Das ist gut so und mutig und politisch richtig. Und dennoch: Aus einer philosophischen Perspektive darf man leise Zweifel anmelden, ob der Zusammenhang von Angst und Freiheit in dieser Reaktion vollständig erfasst ist. Martin Heidegger war der Auffassung, es gebe eine Form existentieller Angst, die nicht Einschränkung der Freiheit ist. Vielmehr ist sie die Form, in der sich Freiheit ihrer selbst in aller Radikalität bewusst wird. "Die Angst", so schreibt Heidegger in Sein und Zeit, "offenbart im Dasein das Sein zum eigensten Seinkönnen, das heißt das Freisein für die Freiheit des Sich-selbst-wählens".
Existentielle Angst im Sinne Heideggers
Mit anderen Worten (ohne Heideggerdeutsch): In der existentiellen Angst erschauert das Dasein gleichsam vor sich selbst, vor dem, was es eigentlich ist: kein bestimmtes oder auch nur bestimmbares Wesen, sondern ein Vermögen unendlicher Selbstbestimmung. Ich könnte anders handeln, anders sein, ein anderer sein, jetzt, hier, sofort: Der Schwindel bei diesem Blick in den bodenlosen Abgrund der Freiheit, Freiheit auch zum Bösen, die man nicht hat, sondern ist – das ist die eigentliche Angst.

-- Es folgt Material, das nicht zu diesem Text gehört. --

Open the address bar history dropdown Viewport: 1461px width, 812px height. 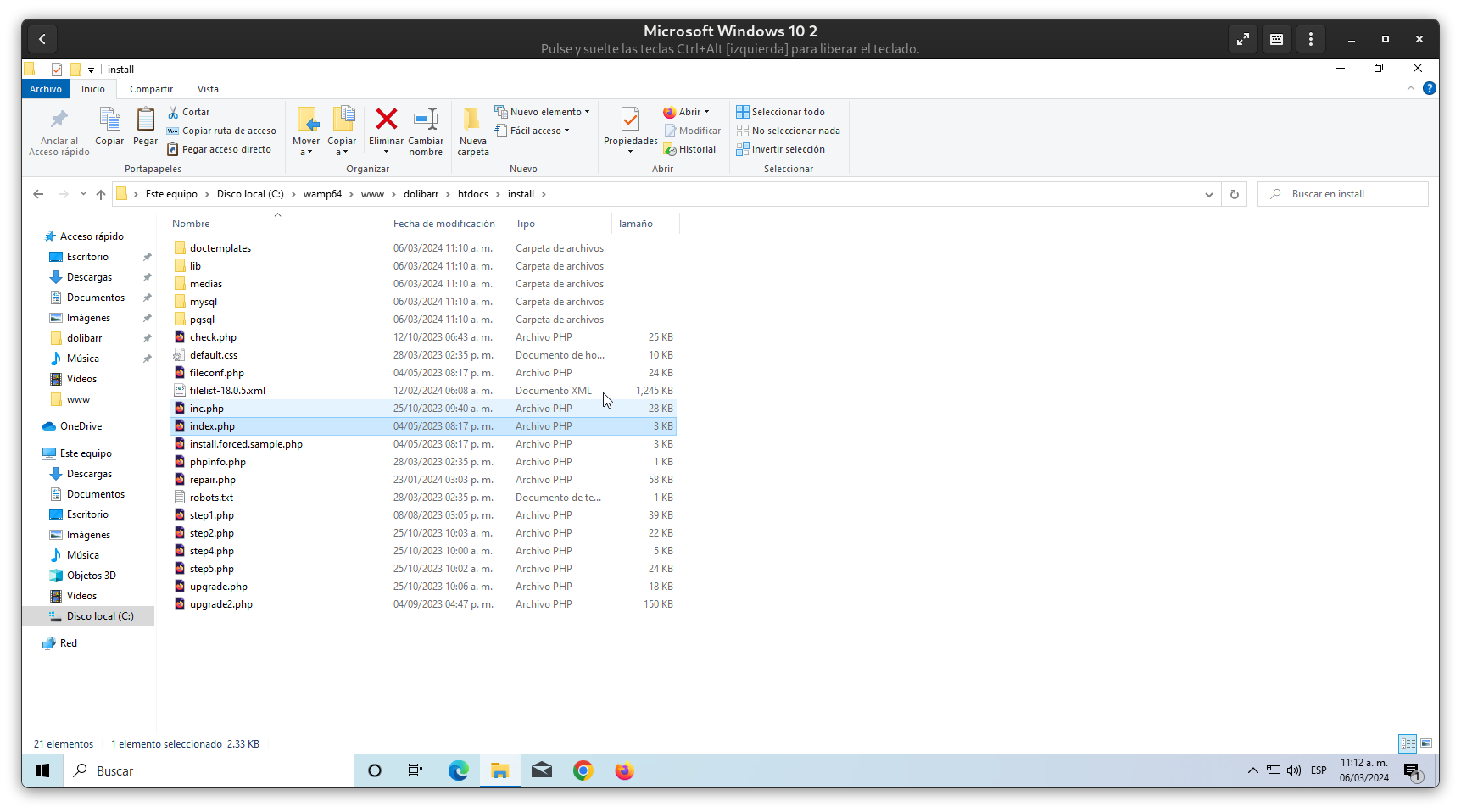pos(1208,194)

Viel spricht dafür, dass es diese existentielle Angst in Heideggers Sinne ist, auf die uns die Bluttaten von Paris verweisen. Das eigentliche Entsetzen entsteigt der Erkenntnis, dass auch der Terror der Ausdruck gelebter menschlicher Freiheit ist, dass Menschen wie uns – Menschen aus unserer Mitte! – auch dies möglich ist: lächelnd und mit sich selbst im Reinen unschuldiges Menschenleben hinzuschlachten. Diese Angst wirft uns auf uns selbst zurück: Wir ängstigen uns vor und zugleich um etwas, das wir selbst sein könnten, das wir je selbst sind.
Solche Angst wäre dann nicht der Feind, sie wäre die Kehrseite der Freiheit. Und sie kann gerade nicht dadurch besänftigt werden, dass man die Flucht zurück in den Alltag antritt, wie Heidegger hellsichtig erkannte. Und so – als Flucht – ließen sich die gegenwärtigen Appelle, nur ja kein Fußballspiel ausfallen zu lassen, eben auch deuten. Die Angst zuzulassen und anzunehmen aber – auch das besagt Heideggers Satz – wäre dann nicht Einschränkung der Freiheit. Eher wäre das die notwendige Bedingung dafür, sich frei – ernsthaft, überlegt und verantwortlich – zur Bedrohung durch den Terror zu verhalten. Vielleicht also doch: Etwas mehr Angst, bitte?